A Coach Inc. shop window at one of the company's locations in New York. The U.S. economy grew at a rate of 2.5 percent in the first quarter, driven by consumer spending. (Scott Eells/Bloomberg)

A steep slowdown in defense spending tied to the end of the wars in Iraq and Afghanistan is undercutting the country’s economic recovery, new government data released Friday revealed.

The report showed gross domestic product grew at an annual rate of 2.5 percent during the first three months of the year — significantly slower than most economists had expected. The culprit? A surprising 11.5 percent annualized drop-off in military spending.

The decline comes on the heels of an even bigger plunge in defense spending at the end of last year that brought economic growth to a standstill. Taken together, the two quarters represent the steepest declines in military outlays since the Korean War, according to JPMorgan Chase economist Michael Feroli.

The GDP report amounts to a caution about the looming consequences of federal spending cuts known as the sequester. The cuts officially began in March but could take months — or even years — to fully digest. The Congressional Budget Office estimates that the sequester will shave nearly half a percentage point from economic growth this year, delaying projections for economic liftoff to 2014.

“The longer-running story has not changed, as the economy remains mired in the pattern of slow and uneven growth seen since the end of the Great Recession,” said Richard Moody, chief economist at Regions Bank.

Consider just the past year of the recovery. Last spring, the economy was treading water before the pace of growth picked up to more than 3 percent at an annual rate over the summer. But hopes for a sustainable recovery dissipated by the end of the year when economic growth stalled.

The bounce-back this year has been weaker than expected by many analysts, who have already begun warning that any momentum that had built up has likely already cooled. Economists forecast that the growth rate during the second quarter will be an anemic 1 to 2 percent.

Even the good news in the GDP report came tempered with caveats: The biggest single driver of growth during the first quarter was a surge in business inventories, contributing about one percentage point of growth. But economist Ben Herzon of Macroeconomic Advisers noted that most of that stockpiling was done in January.

Consumer spending was also strong during the first quarter, rising 3.2 percent. Analysts have attributed the jump to the large number of bonuses paid late last year to avoid the bite of higher taxes this year. Consumers spent that extra money in the first quarter, but that boost will disappear over the year. In fact, some data suggest households are already beginning to draw back as higher payroll taxes squeeze paychecks.

Meanwhile, defense spending has been a drag on growth for the past two years. A decade after the terrorist attacks of Sept. 11, 2011, America officially ended the war in Iraq and killed al-Qaeda leader Osama bin Laden. President Obama also announced in 2011 a timeline for withdrawing from Afghanistan.

That shift in foreign policy is still trickling through the real economy. Compensation for military and civilian employees working in defense have fallen every quarter since 2012. Major contractors such as Lockheed Martin have laid off or bought out hundreds of employees, including top executives, and consolidated facilities in recent years.

Defense procurement reached its height in 2008 at nearly $400 billion for the year, and it has fallen steadily since.
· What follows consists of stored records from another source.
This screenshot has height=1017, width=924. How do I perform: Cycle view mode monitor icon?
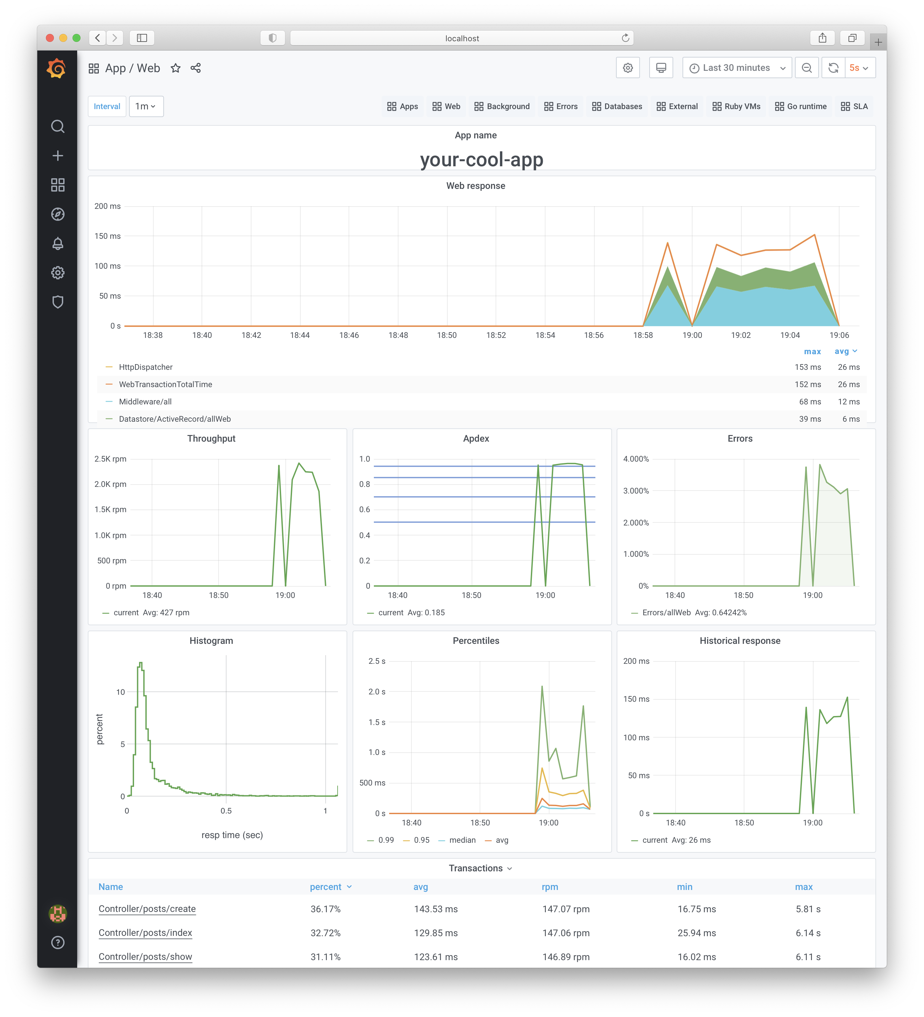click(x=661, y=68)

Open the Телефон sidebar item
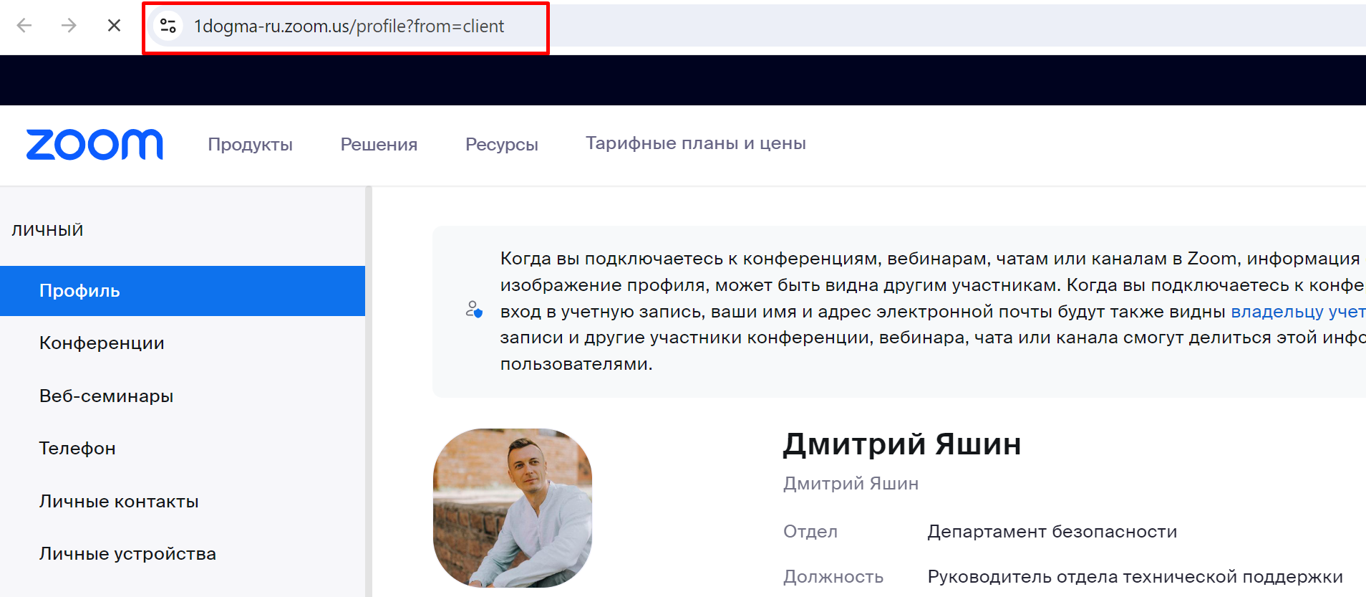[77, 449]
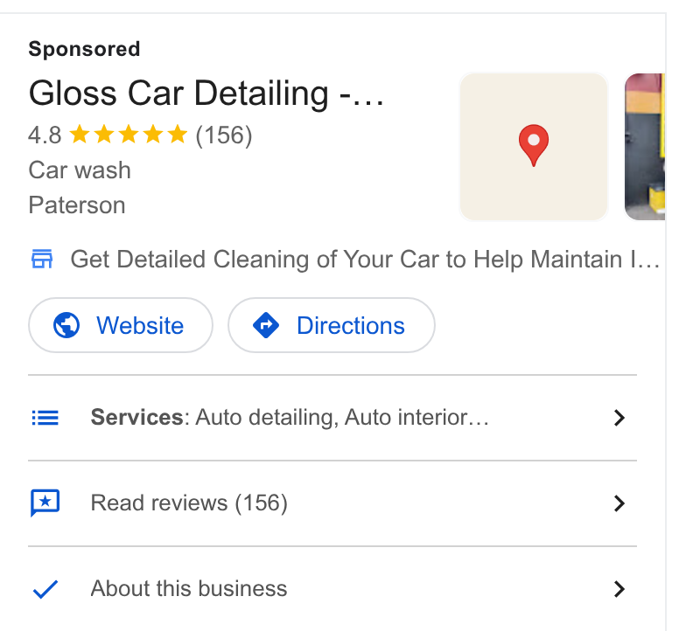
Task: Click the blue checkmark icon
Action: (46, 589)
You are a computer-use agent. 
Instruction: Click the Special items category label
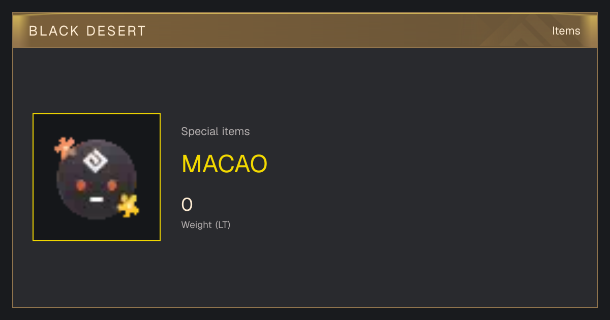pyautogui.click(x=216, y=132)
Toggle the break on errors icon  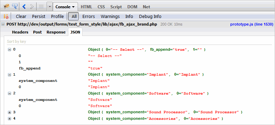[6, 17]
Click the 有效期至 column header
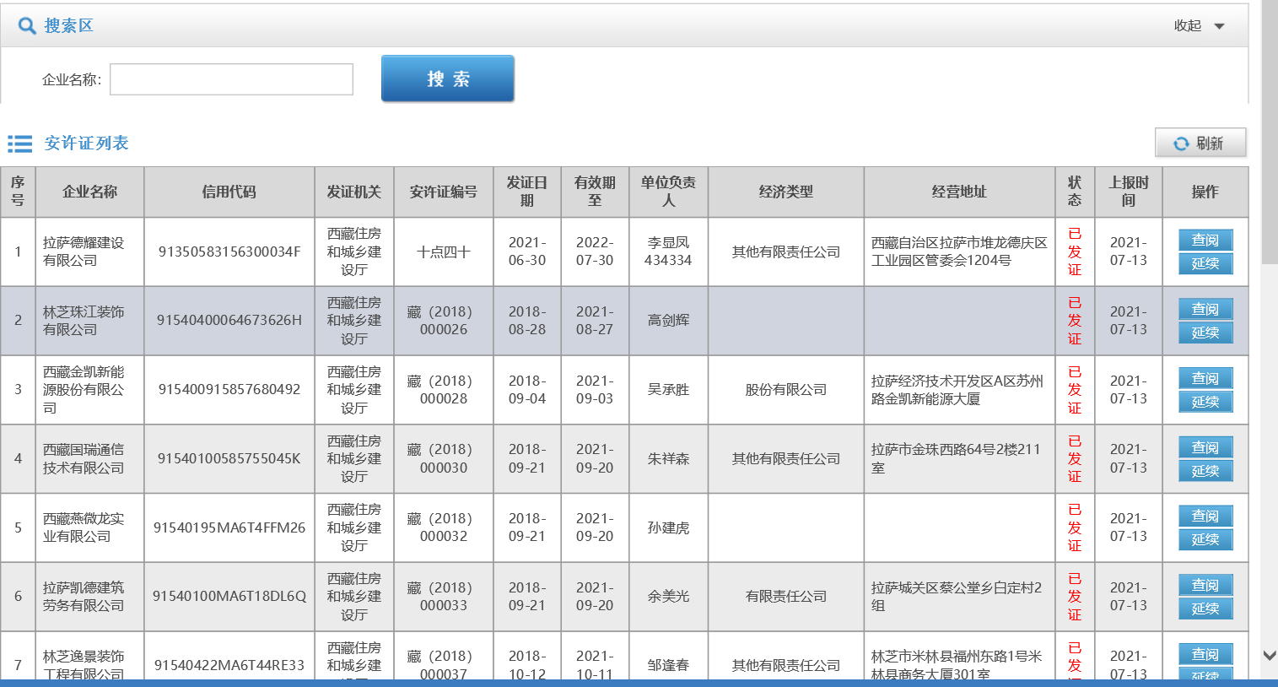The height and width of the screenshot is (687, 1278). coord(595,192)
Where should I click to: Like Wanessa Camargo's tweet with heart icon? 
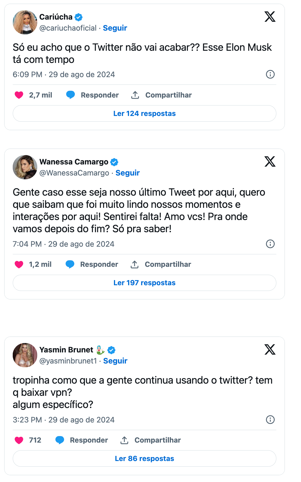(x=19, y=264)
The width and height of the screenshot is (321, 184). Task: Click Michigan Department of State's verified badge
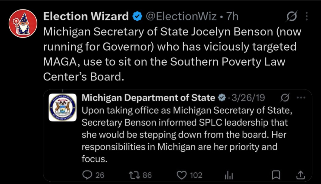[x=222, y=98]

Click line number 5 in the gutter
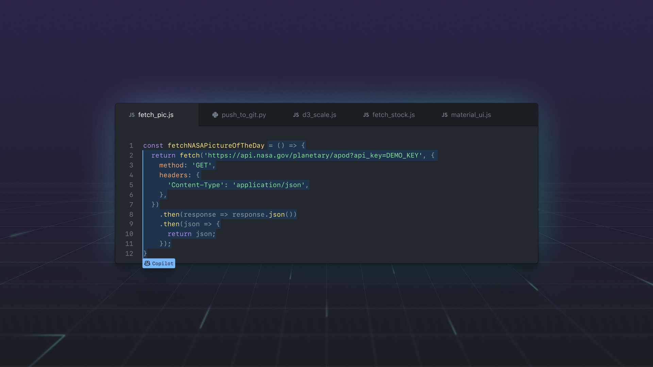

Last year, contract awards dropped 15 percent below the peak, after adjusting for inflation.

But many of those contracts are for complex weapons and machinery that can take years to build. The GDP report does not count them as government purchases until they are actually delivered. In other words, much of the slowdown in contract awards is only now showing up as a decline in government spending.

That also means the Pentagon’s $500 billion in budget cuts required by the sequester could hold back GDP growth for years to come.

“If you’re looking at earnings of defense companies, you’re not going to see a hit on that for a while as a result of sequestration,” said Todd Harrison, a senior fellow in defense budget studies at the Center for Strategic and Budgetary Assessments.

Fairfax-based ManTech International is a prime example of the effect of wartime spending reductions. The contractor depended heavily on battlefield work and has seen significant financial declines. Its 2012 profit of $95 million was down nearly 30 percent from 2011.

Now the company is also facing cuts from sequestration. In an earnings call in February, as the deadline for implementation loomed, top executives highlighted the uncertainty of its impact on their bottom line.

“Nobody has a crystal ball on what’s going to happen with sequestration,” Chief Financial Officer Kevin M. Phillips said. “We’re taking a conservative view based on the uncertainty. . . . Does it cover the worst-case scenario? There’s no ability to tell right now.”

Jim Tankersley contributed to this report.